#### [TÂCHES À RÉALISER]
a. Indiquez si chacune des affirmations suivantes concorde avec le récit de la fuite de Mme Constance. Répondez par oui ou par non et citez les mots du récit qui tranchent. (i) Le sieur de Sainte-Marie obtint à Siam le câble, les voiles et les cordages demandés. (ii) La distance entre Siam et Bangkok est de vingt lieues. (iii) M. Desfarges logea Mme Constance dans sa propre maison.
b. Relevez tous les noms propres de personnes qui figurent dans le récit de la fuite de Mme Constance.

M. Desfarges voulant sortir au plus tôt, il envoya à Siam le sieur de Sainte-Marie qui avait été capitaine de ce vaisseau, pour demander un câble et quelques voiles et cordages dont ce vaisseau manquait, ce qu'il ne put obtenir. Il fut voir Mme Constance, qui demeurait dans le camp des Japonais. Aussitôt qu'elle le vit, elle se jeta à ses pieds en pleurant, et le priant de lui sauver l'honneur et la vie, en lui disant que le lendemain au matin on devait la transporter dans le palais, avec les femmes du fils de Phetracha, d'où elle ne sortirait jamais, et le pria d'hasarder à la sauver avec son fils dans la place de Bangkok, où M. Desfarges lui avait offert un asile du vivant de M. Constance. Elle joignit mille autres prières à ses larmes. Le sieur de Sainte-Marie ne put lui refuser une si juste demande, et de plus il était persuadé qu'il ferait plaisir à M. Desfarges. Il lui promit, et lui donna sa parole, et Mme Constance s'étant assurée d'un balon, il se présenta le soir devant sa porte, la fit embarquer avec son fils, une femme de chambre, et deux esclaves. Il y a vingt lieues de Siam à Bangkok. Il fit cependant une si grande diligence qu'il y arriva le lendemain à quatre heures après midi, et la fit entrer avec son fils dans le vaisseau qui était sous le canon de la forteresse.
Il fut en donner avis à M. Desfarges, lequel s'emporta beaucoup contre lui, le menaçant de le faire pendre, et l'envoya dans son vaisseau. M. de Vertesalle la fut chercher le soir avec son fils et lui donna sa maison pour demeurer, M. le Général ne la voulant point voir, et le lendemain au matin, il envoya avertir le barcalon (10) qu'elle s'était sauvée dans sa place, mais que c'était sans son ordre. Le barcalon en fut fort surpris, n'en ayant appris rien d'ailleurs, et dit que si on l'avait demandée, on ne l'aurait pas refusée. Elle ne fut pas plutôt dans la place, que M. Desfarges lui fit faire plusieurs propositions, lesquelles surprirent fort Mme Constance, vu qu'il lui avait si souvent offert un asile dans sa place. M. Desfarges voyant qu'il ne pouvait la faire résoudre à demeurer dans le royaume, et qu'au contraire, elle demandait toujours d'aller en France, crut que les pères jésuites en était la cause, et ordonna à un officier de s'aller mettre en faction à sa porte et de lui défendre de parler à aucun père jésuite. Le sieur La Comble (11), lieutenant, fut chargé de cette commission, et l'ayant trouvée priant Dieu en pleurant, il attendu qu'elle eût achevé, et lui dit l'ordre qu'il avait reçu de M. Desfarges. Elle ne le put entendre qu'en versant un torrent de larmes, et ne cessa de pleurer le reste de la journée. Le soir elle fut menée dans le fort par M. Desfarges.

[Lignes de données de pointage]
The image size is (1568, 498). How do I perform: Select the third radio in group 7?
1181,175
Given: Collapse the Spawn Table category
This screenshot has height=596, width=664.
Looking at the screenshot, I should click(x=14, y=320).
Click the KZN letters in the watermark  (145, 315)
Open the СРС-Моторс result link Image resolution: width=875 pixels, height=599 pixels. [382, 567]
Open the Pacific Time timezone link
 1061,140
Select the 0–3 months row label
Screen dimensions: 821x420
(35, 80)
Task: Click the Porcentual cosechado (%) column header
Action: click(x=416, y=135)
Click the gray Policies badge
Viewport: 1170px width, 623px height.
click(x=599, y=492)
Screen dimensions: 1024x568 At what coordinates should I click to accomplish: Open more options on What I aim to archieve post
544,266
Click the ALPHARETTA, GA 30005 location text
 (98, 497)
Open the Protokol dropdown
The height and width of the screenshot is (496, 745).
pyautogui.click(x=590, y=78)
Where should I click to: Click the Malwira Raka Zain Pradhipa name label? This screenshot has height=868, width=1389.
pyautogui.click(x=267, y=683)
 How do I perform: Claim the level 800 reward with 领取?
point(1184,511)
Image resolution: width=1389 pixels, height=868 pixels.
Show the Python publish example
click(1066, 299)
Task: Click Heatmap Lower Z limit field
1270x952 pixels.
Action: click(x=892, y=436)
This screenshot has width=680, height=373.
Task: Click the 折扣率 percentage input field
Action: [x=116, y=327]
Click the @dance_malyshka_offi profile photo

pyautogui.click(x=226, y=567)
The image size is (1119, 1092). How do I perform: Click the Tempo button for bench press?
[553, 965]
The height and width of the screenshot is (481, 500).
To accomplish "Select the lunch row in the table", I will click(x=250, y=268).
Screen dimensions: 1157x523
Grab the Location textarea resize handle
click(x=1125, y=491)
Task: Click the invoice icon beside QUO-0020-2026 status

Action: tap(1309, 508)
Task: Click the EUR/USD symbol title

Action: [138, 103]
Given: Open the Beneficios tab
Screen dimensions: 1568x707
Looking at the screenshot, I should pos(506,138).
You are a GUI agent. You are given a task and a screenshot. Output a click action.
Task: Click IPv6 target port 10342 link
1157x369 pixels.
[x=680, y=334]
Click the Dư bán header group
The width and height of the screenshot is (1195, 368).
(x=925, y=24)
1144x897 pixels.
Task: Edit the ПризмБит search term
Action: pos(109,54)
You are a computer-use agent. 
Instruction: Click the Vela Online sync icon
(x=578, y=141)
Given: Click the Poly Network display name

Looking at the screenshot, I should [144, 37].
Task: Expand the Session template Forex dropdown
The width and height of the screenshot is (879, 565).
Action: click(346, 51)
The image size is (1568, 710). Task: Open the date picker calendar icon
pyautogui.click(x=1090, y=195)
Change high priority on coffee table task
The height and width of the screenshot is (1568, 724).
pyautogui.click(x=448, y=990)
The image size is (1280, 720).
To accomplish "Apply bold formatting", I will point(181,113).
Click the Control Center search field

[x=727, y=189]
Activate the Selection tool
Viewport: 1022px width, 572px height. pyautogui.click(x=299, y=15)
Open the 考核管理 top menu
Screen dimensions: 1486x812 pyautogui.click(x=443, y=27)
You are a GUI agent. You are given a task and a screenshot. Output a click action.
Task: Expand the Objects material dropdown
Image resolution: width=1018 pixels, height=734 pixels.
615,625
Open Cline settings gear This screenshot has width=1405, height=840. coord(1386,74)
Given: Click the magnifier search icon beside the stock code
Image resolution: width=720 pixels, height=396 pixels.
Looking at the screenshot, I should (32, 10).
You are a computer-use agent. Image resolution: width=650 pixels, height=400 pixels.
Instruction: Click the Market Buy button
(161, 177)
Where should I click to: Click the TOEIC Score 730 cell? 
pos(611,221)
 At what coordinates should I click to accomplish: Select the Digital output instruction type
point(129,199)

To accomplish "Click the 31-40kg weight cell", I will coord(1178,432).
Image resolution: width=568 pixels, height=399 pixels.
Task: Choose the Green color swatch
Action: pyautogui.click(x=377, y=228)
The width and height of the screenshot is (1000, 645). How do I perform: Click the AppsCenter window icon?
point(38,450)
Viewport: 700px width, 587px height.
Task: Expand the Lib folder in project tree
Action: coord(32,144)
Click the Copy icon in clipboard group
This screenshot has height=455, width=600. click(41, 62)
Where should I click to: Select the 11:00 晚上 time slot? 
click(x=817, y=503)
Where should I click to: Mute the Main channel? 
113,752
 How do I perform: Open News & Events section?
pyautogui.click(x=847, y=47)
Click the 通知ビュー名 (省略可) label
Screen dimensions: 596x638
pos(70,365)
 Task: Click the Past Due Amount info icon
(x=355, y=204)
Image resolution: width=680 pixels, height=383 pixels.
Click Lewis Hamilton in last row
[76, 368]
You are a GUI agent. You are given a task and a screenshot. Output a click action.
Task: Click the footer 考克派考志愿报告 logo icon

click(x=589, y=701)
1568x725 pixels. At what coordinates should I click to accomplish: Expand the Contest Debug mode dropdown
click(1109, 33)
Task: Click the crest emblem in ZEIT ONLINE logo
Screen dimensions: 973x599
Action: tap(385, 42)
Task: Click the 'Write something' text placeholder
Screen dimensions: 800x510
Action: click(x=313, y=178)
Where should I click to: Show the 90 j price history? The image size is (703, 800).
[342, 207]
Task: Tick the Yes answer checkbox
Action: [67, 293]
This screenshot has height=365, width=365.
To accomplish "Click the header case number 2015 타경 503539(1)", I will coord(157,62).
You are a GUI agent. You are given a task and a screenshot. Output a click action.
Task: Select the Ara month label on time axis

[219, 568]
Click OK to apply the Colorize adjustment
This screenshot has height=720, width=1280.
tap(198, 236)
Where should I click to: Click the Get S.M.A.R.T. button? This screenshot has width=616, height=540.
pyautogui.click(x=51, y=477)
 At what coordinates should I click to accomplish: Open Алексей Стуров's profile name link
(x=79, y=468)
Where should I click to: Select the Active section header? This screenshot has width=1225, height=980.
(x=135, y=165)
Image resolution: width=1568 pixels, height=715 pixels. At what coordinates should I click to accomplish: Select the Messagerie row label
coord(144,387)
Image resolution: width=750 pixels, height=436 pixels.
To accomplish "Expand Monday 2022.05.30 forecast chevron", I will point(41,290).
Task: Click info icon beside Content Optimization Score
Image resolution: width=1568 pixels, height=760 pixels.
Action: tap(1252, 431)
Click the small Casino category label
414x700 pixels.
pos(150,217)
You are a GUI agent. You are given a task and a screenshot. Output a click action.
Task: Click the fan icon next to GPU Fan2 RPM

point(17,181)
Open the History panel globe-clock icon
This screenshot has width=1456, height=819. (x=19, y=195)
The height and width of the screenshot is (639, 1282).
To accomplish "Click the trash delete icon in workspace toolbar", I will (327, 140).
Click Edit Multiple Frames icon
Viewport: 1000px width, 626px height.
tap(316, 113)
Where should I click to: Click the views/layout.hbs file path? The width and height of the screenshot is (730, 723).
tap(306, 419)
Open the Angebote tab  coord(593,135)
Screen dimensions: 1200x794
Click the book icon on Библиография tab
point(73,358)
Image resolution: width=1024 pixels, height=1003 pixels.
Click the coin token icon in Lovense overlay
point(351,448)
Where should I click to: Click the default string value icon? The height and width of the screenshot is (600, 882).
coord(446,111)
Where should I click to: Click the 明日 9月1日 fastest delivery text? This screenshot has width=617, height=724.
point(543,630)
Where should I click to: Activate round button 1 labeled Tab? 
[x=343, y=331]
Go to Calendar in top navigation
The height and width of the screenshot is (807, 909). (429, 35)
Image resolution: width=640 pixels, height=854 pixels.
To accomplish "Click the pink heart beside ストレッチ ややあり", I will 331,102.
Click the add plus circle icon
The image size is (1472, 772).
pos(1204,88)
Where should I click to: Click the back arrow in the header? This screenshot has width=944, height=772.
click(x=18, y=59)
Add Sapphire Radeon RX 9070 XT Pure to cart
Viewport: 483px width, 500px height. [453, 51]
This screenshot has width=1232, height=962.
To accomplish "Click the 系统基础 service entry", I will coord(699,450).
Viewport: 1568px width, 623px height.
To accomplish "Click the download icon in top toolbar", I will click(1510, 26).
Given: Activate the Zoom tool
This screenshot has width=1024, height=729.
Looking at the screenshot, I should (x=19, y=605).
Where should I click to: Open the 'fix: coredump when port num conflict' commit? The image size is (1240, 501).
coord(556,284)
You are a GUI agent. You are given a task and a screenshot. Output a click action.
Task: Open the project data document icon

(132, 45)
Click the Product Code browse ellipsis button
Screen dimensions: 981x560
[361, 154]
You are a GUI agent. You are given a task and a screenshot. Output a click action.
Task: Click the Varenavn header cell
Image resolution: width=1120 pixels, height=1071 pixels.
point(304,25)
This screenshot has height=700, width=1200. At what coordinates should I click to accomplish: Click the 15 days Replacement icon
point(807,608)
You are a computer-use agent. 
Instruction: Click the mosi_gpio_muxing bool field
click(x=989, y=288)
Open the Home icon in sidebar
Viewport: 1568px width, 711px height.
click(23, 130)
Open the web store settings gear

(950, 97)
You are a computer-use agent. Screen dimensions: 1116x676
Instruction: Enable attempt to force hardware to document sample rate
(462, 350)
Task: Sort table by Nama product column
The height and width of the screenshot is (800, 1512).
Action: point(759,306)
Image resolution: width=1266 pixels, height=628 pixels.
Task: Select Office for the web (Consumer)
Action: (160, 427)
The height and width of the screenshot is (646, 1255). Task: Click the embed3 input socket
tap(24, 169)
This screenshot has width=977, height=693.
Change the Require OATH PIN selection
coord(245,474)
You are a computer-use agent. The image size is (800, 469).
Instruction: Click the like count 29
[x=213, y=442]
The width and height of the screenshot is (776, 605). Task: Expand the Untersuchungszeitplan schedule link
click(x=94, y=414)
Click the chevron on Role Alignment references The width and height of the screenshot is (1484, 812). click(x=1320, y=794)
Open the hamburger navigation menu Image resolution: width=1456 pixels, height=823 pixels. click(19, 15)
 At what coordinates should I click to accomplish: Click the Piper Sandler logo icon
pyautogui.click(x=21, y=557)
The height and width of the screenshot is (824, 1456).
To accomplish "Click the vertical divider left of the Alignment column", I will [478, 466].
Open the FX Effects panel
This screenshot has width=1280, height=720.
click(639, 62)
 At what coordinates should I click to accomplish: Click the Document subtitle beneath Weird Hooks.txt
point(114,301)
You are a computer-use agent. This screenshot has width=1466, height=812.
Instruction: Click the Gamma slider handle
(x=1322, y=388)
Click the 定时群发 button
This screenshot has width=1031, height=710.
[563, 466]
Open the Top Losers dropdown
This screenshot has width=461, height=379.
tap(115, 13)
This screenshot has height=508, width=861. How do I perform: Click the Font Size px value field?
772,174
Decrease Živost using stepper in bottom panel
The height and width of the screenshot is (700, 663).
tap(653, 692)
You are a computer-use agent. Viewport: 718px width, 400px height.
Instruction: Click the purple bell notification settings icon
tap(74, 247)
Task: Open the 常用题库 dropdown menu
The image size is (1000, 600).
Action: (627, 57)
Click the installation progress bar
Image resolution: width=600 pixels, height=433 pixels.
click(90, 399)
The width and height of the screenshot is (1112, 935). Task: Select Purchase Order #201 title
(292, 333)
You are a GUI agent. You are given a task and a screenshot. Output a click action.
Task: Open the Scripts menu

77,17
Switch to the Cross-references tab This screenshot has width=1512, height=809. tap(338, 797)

#### [CORRIGÉ DES EXERCICES]
a.
(i) Non : « ce qu'il ne put obtenir ».
(ii) Oui : « Il y a vingt lieues de Siam à Bangkok. »
(iii) Non : « M. de Vertesalle la fut chercher le soir avec son fils et lui donna sa maison pour demeurer, M. le Général ne la voulant point voir ».

b. M. Desfarges, le sieur de Sainte-Marie, Mme Constance, Phetracha, M. Constance, M. de Vertesalle, le sieur La Comble